Records follow. Pull out every line that contains "icon".

+++ Data

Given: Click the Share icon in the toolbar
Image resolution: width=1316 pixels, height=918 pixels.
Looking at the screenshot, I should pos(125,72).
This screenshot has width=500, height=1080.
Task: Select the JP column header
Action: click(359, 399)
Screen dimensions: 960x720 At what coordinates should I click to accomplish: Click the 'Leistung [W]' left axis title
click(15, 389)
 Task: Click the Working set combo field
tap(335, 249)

++++++
+++ Data

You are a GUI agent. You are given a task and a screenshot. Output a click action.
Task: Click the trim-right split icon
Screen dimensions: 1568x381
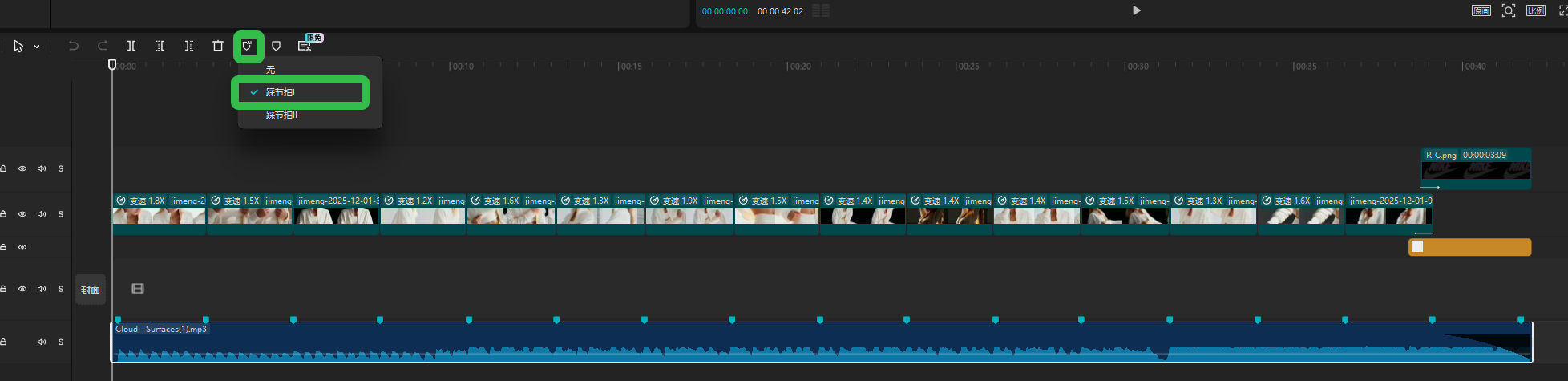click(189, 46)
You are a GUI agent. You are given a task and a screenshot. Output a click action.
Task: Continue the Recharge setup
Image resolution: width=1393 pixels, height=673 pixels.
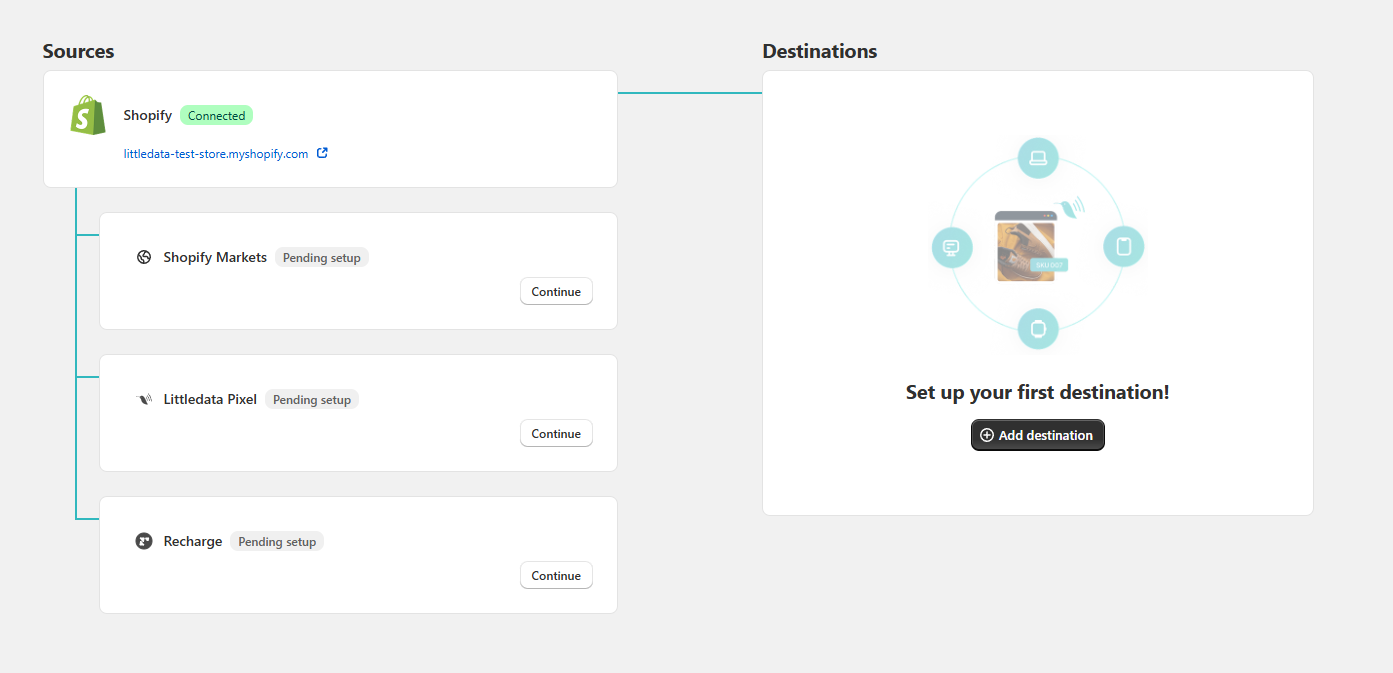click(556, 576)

++++++

• [Result]
Given: Click the Share icon in the toolbar
Task: Click the trim-right split icon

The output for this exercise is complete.